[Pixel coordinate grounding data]

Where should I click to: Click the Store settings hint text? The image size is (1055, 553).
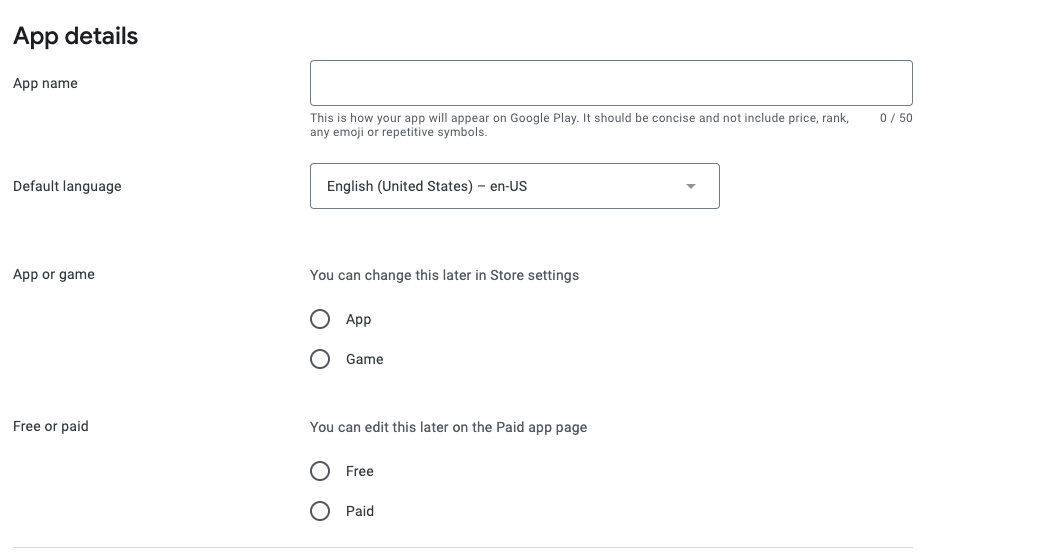[x=444, y=275]
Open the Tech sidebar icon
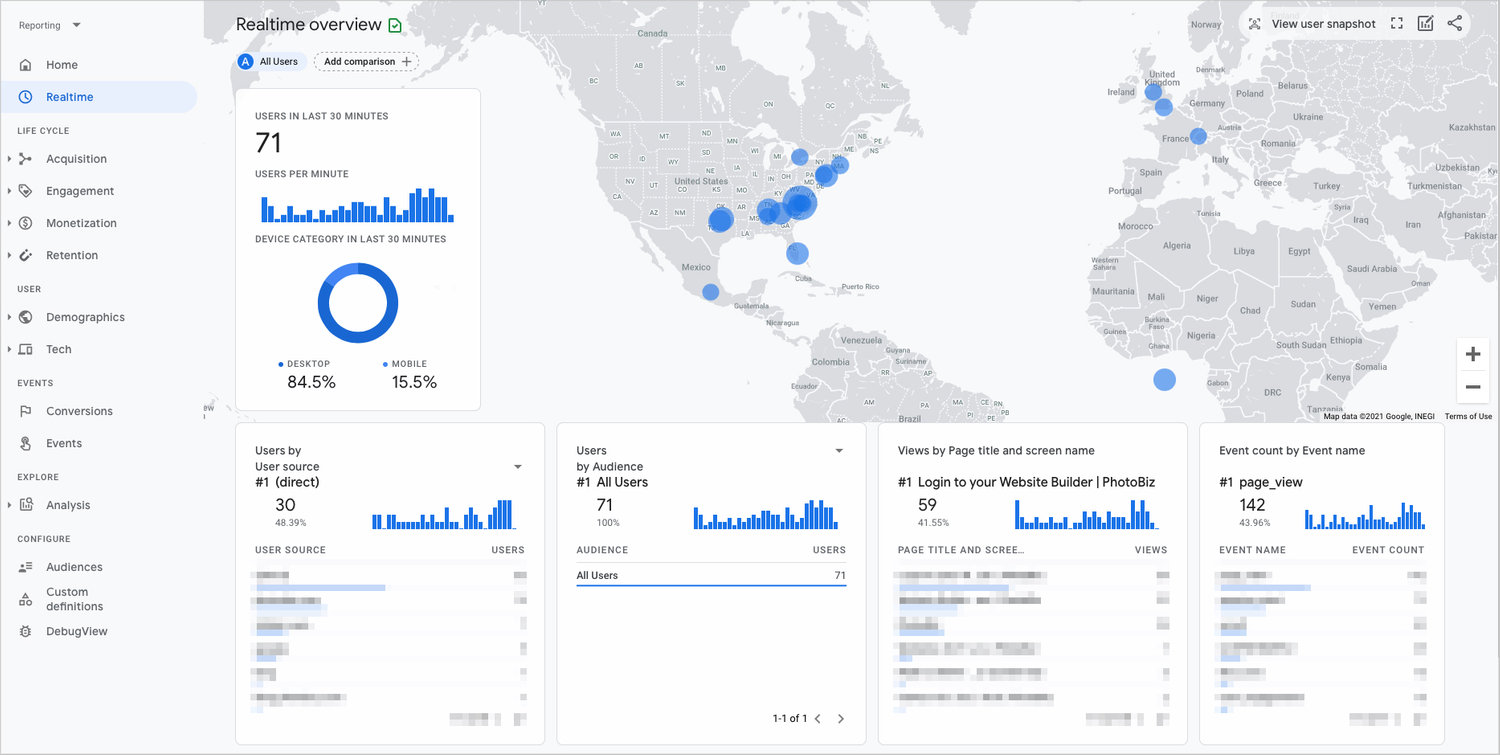 [27, 349]
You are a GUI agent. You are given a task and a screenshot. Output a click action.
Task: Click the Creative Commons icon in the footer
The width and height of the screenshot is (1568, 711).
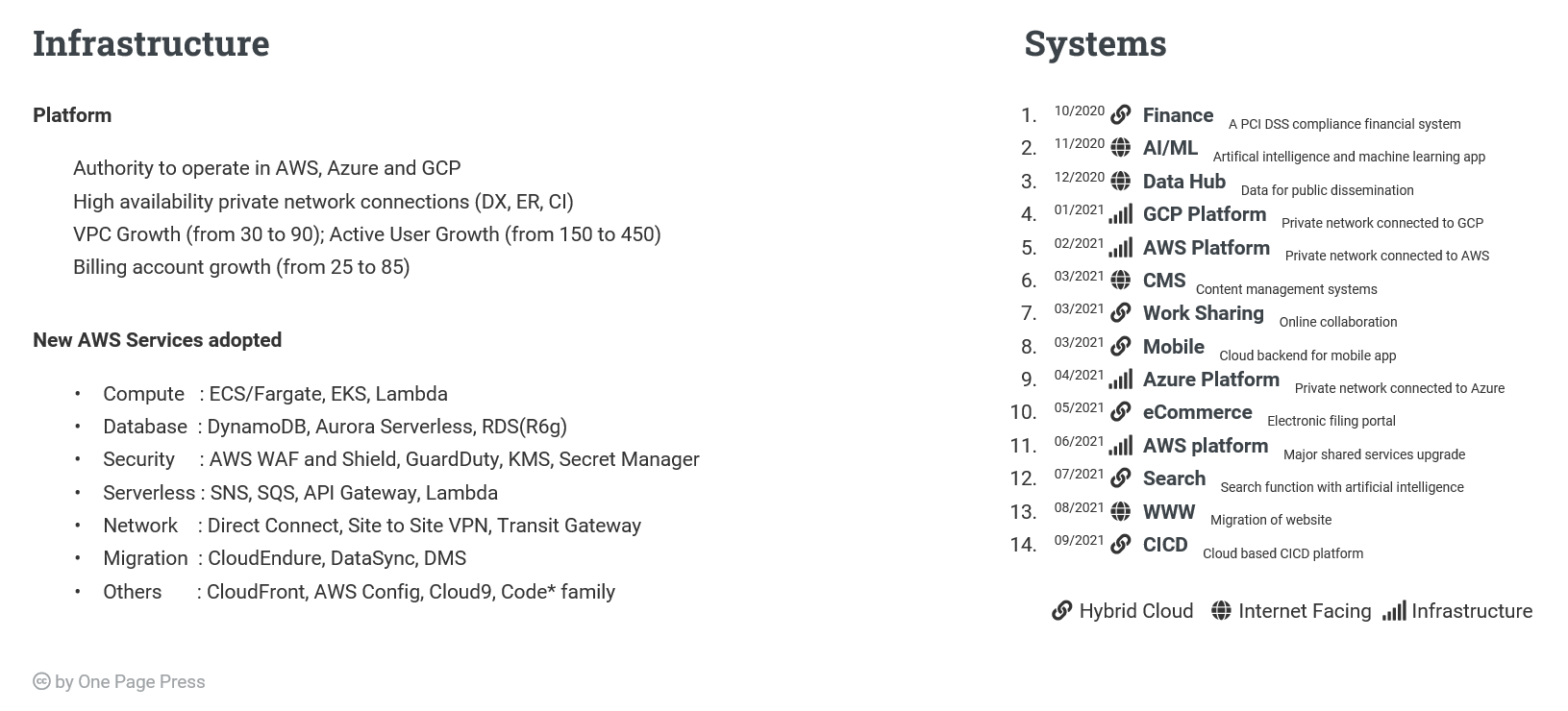tap(41, 682)
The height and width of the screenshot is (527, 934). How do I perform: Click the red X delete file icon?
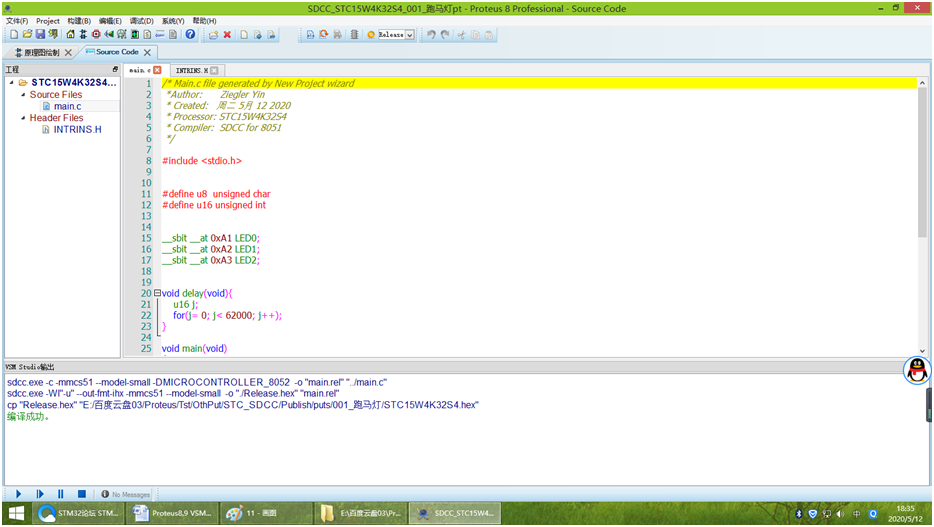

● **Aim of the task**
Each line from the one containing "Task: Click the" through the last line of the entries above is to be extracted exactly. Pictures are not part of the copy.

● **Exercise response**
Task: Click the Creative Commons icon in the footer
The width and height of the screenshot is (1568, 711).
tap(41, 682)
The height and width of the screenshot is (527, 934). How do I perform: Click the red X delete file icon?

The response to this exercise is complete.